#### AIM OF THE TASK
Can you rewrite the items as a numbered list, beginning with the first line and stopping after the line that contains "Action: click(726, 202)", with both of those lines included and any blank lines left out?

#### DATASET ENTRIES
* BEGIN *
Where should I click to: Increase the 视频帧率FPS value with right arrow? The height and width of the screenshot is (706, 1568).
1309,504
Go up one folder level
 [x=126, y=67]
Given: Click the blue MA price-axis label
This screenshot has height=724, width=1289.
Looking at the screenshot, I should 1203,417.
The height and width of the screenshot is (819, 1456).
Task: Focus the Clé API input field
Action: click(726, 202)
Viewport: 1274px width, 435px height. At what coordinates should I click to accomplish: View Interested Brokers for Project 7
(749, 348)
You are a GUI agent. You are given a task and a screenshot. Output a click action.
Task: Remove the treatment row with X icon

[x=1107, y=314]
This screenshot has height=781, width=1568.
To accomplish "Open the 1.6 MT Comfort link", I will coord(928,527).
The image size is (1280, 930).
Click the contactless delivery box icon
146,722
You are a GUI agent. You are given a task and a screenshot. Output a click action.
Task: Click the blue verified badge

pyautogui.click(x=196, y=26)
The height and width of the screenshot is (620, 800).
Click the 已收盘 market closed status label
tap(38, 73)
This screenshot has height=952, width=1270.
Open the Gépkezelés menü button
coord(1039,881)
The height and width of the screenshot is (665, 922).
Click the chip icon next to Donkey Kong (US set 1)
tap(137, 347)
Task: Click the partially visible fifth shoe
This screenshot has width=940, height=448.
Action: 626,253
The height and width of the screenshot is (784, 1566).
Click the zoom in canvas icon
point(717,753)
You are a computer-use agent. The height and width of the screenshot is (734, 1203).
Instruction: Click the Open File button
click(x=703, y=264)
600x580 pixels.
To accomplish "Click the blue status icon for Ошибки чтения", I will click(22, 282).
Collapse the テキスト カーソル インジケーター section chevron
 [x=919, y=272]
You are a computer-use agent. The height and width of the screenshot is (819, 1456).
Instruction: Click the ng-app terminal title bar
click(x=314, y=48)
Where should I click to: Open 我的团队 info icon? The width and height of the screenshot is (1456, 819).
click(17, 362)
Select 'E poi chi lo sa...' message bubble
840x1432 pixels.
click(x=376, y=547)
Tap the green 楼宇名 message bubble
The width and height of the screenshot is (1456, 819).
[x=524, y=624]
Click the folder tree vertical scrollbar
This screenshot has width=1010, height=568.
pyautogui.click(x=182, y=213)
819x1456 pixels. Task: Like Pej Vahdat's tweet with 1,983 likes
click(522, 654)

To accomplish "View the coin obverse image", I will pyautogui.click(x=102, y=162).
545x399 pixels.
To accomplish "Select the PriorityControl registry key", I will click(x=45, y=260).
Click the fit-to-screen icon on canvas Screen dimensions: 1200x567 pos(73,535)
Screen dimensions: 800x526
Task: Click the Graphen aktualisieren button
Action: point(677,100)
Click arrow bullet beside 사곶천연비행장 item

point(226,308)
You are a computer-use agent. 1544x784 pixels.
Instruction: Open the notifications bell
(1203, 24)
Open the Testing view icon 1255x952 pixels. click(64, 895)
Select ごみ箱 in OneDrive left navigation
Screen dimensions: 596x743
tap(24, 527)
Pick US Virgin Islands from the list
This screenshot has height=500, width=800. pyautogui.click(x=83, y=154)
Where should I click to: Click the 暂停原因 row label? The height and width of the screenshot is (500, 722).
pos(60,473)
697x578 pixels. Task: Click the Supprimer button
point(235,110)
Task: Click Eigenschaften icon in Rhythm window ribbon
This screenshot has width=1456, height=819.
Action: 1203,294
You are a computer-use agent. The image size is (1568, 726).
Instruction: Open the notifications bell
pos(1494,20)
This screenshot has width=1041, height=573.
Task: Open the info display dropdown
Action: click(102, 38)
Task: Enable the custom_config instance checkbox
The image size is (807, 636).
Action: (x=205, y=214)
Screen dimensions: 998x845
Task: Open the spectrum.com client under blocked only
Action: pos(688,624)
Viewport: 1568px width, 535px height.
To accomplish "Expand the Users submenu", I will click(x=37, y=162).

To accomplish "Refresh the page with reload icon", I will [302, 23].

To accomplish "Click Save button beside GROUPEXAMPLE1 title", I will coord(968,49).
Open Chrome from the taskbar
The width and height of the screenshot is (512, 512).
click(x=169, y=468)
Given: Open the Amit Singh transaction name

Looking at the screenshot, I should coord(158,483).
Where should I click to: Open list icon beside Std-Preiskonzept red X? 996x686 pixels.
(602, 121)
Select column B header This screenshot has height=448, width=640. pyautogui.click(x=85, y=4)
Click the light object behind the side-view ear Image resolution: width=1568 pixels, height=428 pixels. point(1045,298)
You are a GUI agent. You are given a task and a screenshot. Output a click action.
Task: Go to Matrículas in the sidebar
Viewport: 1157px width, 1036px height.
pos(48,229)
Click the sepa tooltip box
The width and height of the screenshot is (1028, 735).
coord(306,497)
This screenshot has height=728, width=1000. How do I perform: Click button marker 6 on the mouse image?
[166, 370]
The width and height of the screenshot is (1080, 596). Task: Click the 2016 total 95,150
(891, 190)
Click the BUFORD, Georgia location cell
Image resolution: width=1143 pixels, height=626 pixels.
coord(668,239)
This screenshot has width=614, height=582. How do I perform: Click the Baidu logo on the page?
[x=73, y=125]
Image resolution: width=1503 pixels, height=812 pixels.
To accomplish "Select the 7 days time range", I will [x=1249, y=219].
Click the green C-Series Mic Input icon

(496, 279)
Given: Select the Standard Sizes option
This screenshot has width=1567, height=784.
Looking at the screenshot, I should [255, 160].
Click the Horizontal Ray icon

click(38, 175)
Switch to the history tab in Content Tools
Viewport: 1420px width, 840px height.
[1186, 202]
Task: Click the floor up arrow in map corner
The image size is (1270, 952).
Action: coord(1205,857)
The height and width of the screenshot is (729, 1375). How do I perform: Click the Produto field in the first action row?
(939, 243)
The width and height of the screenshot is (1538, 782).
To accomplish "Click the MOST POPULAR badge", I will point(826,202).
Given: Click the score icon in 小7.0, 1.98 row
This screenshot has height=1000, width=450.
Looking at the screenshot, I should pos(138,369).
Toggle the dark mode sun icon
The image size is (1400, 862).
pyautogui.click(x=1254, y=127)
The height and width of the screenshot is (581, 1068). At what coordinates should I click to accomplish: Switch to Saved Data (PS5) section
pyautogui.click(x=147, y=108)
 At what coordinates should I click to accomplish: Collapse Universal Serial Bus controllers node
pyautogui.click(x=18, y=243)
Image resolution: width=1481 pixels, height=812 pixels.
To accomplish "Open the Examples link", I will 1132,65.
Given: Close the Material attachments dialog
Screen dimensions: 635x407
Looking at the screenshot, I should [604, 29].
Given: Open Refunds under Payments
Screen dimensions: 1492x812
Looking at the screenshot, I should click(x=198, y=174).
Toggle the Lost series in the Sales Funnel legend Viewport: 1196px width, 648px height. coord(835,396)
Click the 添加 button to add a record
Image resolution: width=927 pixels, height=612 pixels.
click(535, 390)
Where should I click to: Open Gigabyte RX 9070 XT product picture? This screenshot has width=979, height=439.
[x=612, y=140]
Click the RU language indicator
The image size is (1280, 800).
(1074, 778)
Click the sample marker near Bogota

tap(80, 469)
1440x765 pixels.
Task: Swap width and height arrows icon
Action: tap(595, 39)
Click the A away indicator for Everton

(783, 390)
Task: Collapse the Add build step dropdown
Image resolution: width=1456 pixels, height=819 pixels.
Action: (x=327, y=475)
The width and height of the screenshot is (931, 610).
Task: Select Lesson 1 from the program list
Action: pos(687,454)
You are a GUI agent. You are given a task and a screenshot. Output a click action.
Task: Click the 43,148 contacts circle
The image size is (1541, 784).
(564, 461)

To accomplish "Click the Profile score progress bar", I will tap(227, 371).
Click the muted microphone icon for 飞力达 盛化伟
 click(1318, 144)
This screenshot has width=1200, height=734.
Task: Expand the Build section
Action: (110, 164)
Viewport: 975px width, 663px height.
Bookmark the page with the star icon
* END *
#### FULL OUTPUT
1. Where should I click to: Increase the 视频帧率FPS value with right arrow? The height and width of the screenshot is (706, 1568).
2. 1309,504
3. Go up one folder level
4.  [x=126, y=67]
5. Given: Click the blue MA price-axis label
6. This screenshot has height=724, width=1289.
7. Looking at the screenshot, I should 1203,417.
8. The height and width of the screenshot is (819, 1456).
9. Task: Focus the Clé API input field
10. Action: click(726, 202)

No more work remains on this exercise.